MS Cure Fund Celebrates the 2nd Annual MS Adaptive Ski Day
What do you get when you mix MS patients with a remarkable group of dedicated volunteers and a whole lot of snow? An MS Adaptive Ski Day of joy and camaraderie for the ages. January 12th saw the 2nd Annual MS Adaptive Ski Day take place at Sunday River Ski Resort at Newry, Maine. MS Cure Fund once again teamed up with Maine Adaptive Sports and Recreation to host this fun and rewarding event. MS Patients came from as far as Connecticut, New Hampshire, Massachusetts and Maine to participate in this annual event.
The program was kicked off Sunday night, January 11th with the presentation of a patient education program entitled “The Risks & Benefits of Changing MS Therapies; How & When to Talk to your Doctor”. This is a brand new series topic of free educational programs being rolled out nationally and it was the 2nd time ever presented. Risks & Benefits takes an entirely new approach by having two separate presenters, one a prescribing physician, and the other a patient representative who share their respective points of view. The program then concludes with a role play session where the doctor and patient representative act out three different possible scenarios to demonstrate how a good doctor/patient interaction should go. So often patients are not given the tools they need to be able to advocate on their own behalf. Risks & Benefits seeks to change this by giving patients specific tools to achieve their best outcome from DMT selection.
Monday morning brought a welcome break in the frigid January temperatures, as well as a snowy forecast. Seven MS patients showed up with as many caregivers/family members. The phenomenal staff of Maine Adaptive Sports were welcoming as always, taking care of getting all of the MS’rs outfitted with everything they needed. With the adaptive needs ranging from nothing but a guide/instructor to a “bucket” adaptation for people who have little or no use of their legs, the home of Maine Adaptive was a flurry of activity.¬ The day was wonderful. Eyes lit up with true joy and appreciation for the opportunity to expand beyond what many thought possible.
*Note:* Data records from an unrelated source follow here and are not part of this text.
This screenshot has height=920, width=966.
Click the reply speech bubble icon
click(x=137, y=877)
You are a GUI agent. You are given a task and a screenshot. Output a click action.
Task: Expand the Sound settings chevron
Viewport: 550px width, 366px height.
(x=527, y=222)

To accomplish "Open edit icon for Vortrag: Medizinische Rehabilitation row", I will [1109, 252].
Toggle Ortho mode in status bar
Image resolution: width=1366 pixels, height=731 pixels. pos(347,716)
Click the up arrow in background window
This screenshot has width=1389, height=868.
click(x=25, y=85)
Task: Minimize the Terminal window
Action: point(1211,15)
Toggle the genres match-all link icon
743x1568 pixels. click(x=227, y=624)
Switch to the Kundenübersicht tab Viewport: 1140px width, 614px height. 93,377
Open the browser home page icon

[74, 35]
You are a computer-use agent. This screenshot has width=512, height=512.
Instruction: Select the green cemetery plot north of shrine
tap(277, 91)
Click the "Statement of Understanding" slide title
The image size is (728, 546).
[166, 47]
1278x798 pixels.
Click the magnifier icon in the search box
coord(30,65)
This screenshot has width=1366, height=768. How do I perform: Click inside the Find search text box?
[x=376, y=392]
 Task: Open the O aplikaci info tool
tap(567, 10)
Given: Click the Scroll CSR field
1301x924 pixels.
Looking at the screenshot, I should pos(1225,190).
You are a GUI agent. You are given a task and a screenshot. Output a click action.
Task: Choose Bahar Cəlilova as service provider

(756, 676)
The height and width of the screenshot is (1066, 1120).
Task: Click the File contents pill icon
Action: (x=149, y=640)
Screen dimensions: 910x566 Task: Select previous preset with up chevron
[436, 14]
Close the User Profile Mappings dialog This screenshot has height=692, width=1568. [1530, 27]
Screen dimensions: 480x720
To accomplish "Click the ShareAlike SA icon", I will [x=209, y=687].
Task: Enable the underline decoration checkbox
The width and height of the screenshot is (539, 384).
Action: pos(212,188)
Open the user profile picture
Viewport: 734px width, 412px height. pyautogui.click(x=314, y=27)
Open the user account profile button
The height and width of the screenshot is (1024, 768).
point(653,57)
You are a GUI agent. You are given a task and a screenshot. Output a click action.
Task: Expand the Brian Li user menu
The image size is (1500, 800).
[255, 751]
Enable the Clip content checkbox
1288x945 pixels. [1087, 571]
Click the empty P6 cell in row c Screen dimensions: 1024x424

For many people living with MS, the day of diagnosis begins a steady decline in the things they can, or “think” they can’t do. Much of this is self-preservation. People living with MS often want to protect what abilities they do have, so they restrict themselves from anything that might put them at risk. Someone with vision loss in one eye may decide to never play a racquet sport again, such as tennis, because they are afraid of being hit in their one good eye. They may never have been hit by a ball before in their life, but now it seems too risky. These little limitations tend to take a toll over time. What was most evident at the MS Adaptive Ski Day was the unabashed joy at doing something new, of going beyond the comfort zone and experiencing a broadening of their horizon. Maine patient Carla C. summed it up best when she said “I had no idea this could be so much fun, I am so grateful!”
Lunch was met with smiles, cold feet/hands and warm hearts. Except for a few cramping issues, all seemed well adjusted and ready for a few more runs. Once again bundled and buckled we all headed out. With cameras shooting constantly, runs were taken until thighs began to burn and the reality of working those not so used muscles began to kick in. All in all it was a truly wonderful day. Friendships were forged and promises made to do it all over again next year.
We would like to thank the people of Maine Adaptive Sports and Recreation again for all their support and help. We really can’t thank them enough. Their commitment to making all activities accessible to anyone who wishes to participate is unparalleled. To learn more about Maine Adaptive Sports and Recreation, visit www.maineadaptive.org or call (207) 824-2440.
We also want to thank all the MS Cure Fund staff and volunteers who gave selflessly of their time and energy to make the day so smooth and without a hiccup. You truly made it a day about the patients and we are very grateful. Thanks to Katie Valovcin and Cam Morton for all the video and photos. Thanks to Chris Cowie and Matt Bourdeau for all the support and photos. And all hats are off to Alyssa Neshe whose overall management and coordination made everything from the patient education program to the last detail at the end of skiing run smooth as silk.
Most importantly, thanks to all seven MS’rs (The Magnificent Seven) and their support people for facing their fears, getting out and showing up! Your participation is inspiring! Your attitudes are infectious! And you make all of us humble and honored to be of some small service. Congratulations to ALL!